▶ **TASK DETAILS**
Reproduce the entire listing word for word.

• • •

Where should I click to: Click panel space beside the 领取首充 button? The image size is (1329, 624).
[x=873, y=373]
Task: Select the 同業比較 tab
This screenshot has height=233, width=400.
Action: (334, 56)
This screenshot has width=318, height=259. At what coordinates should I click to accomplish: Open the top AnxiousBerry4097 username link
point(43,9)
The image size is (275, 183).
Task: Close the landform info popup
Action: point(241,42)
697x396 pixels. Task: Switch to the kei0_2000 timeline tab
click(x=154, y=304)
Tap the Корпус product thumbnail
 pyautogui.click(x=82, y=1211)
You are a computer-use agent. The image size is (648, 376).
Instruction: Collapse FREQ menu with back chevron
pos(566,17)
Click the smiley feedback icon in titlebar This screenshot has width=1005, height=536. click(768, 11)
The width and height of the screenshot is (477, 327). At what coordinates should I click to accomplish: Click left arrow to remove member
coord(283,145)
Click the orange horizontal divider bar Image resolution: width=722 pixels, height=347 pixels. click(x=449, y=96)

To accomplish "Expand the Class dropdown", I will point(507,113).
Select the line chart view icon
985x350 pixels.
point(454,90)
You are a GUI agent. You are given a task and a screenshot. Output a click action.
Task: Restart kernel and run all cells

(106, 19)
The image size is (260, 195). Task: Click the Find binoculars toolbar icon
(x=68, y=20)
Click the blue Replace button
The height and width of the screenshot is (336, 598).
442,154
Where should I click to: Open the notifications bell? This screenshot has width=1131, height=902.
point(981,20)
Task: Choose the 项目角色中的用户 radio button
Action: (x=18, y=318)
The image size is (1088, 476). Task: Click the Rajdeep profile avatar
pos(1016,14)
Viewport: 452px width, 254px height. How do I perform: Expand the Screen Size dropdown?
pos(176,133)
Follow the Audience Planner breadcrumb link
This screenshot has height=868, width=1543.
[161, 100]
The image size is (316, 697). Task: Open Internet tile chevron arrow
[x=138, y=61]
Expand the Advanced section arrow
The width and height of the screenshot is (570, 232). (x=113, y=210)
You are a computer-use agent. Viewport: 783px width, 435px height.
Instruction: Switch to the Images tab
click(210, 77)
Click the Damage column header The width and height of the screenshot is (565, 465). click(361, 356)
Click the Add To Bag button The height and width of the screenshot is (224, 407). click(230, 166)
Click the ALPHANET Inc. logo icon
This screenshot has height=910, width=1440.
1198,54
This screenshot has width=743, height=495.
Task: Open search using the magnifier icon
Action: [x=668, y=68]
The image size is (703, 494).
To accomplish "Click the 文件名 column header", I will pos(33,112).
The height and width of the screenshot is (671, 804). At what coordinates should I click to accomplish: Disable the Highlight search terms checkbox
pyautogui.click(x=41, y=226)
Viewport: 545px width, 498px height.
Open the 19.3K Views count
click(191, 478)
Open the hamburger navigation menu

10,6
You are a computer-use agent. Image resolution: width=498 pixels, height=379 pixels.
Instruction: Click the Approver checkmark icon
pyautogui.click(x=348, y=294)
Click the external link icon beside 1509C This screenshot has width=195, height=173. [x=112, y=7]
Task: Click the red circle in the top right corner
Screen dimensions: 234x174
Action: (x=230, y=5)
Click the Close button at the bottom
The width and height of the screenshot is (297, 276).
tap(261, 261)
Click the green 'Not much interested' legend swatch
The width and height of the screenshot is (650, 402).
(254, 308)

• • •

▶ **EXERCISE OUTPUT**
Where should I click to: Click panel space beside the 领取首充 button? The image size is (1329, 624).
[x=873, y=373]
Task: Select the 同業比較 tab
This screenshot has height=233, width=400.
Action: (334, 56)
This screenshot has width=318, height=259. At what coordinates should I click to accomplish: Open the top AnxiousBerry4097 username link
point(43,9)
The image size is (275, 183).
Task: Close the landform info popup
Action: point(241,42)
697x396 pixels. Task: Switch to the kei0_2000 timeline tab
click(x=154, y=304)
Tap the Корпус product thumbnail
 pyautogui.click(x=82, y=1211)
You are a computer-use agent. The image size is (648, 376).
Instruction: Collapse FREQ menu with back chevron
pos(566,17)
Click the smiley feedback icon in titlebar This screenshot has width=1005, height=536. click(768, 11)
The width and height of the screenshot is (477, 327). At what coordinates should I click to accomplish: Click left arrow to remove member
coord(283,145)
Click the orange horizontal divider bar Image resolution: width=722 pixels, height=347 pixels. click(x=449, y=96)

To accomplish "Expand the Class dropdown", I will point(507,113).
Select the line chart view icon
985x350 pixels.
point(454,90)
You are a GUI agent. You are given a task and a screenshot. Output a click action.
Task: Restart kernel and run all cells

(106, 19)
The image size is (260, 195). Task: Click the Find binoculars toolbar icon
(x=68, y=20)
Click the blue Replace button
The height and width of the screenshot is (336, 598).
442,154
Where should I click to: Open the notifications bell? This screenshot has width=1131, height=902.
point(981,20)
Task: Choose the 项目角色中的用户 radio button
Action: (x=18, y=318)
The image size is (1088, 476). Task: Click the Rajdeep profile avatar
pos(1016,14)
Viewport: 452px width, 254px height. How do I perform: Expand the Screen Size dropdown?
pos(176,133)
Follow the Audience Planner breadcrumb link
This screenshot has height=868, width=1543.
[161, 100]
The image size is (316, 697). Task: Open Internet tile chevron arrow
[x=138, y=61]
Expand the Advanced section arrow
The width and height of the screenshot is (570, 232). (x=113, y=210)
You are a computer-use agent. Viewport: 783px width, 435px height.
Instruction: Switch to the Images tab
click(210, 77)
Click the Damage column header The width and height of the screenshot is (565, 465). click(361, 356)
Click the Add To Bag button The height and width of the screenshot is (224, 407). click(230, 166)
Click the ALPHANET Inc. logo icon
This screenshot has height=910, width=1440.
1198,54
This screenshot has width=743, height=495.
Task: Open search using the magnifier icon
Action: [x=668, y=68]
The image size is (703, 494).
To accomplish "Click the 文件名 column header", I will pos(33,112).
The height and width of the screenshot is (671, 804). At what coordinates should I click to accomplish: Disable the Highlight search terms checkbox
pyautogui.click(x=41, y=226)
Viewport: 545px width, 498px height.
Open the 19.3K Views count
click(191, 478)
Open the hamburger navigation menu

10,6
You are a computer-use agent. Image resolution: width=498 pixels, height=379 pixels.
Instruction: Click the Approver checkmark icon
pyautogui.click(x=348, y=294)
Click the external link icon beside 1509C This screenshot has width=195, height=173. [x=112, y=7]
Task: Click the red circle in the top right corner
Screen dimensions: 234x174
Action: (x=230, y=5)
Click the Close button at the bottom
The width and height of the screenshot is (297, 276).
tap(261, 261)
Click the green 'Not much interested' legend swatch
The width and height of the screenshot is (650, 402).
(254, 308)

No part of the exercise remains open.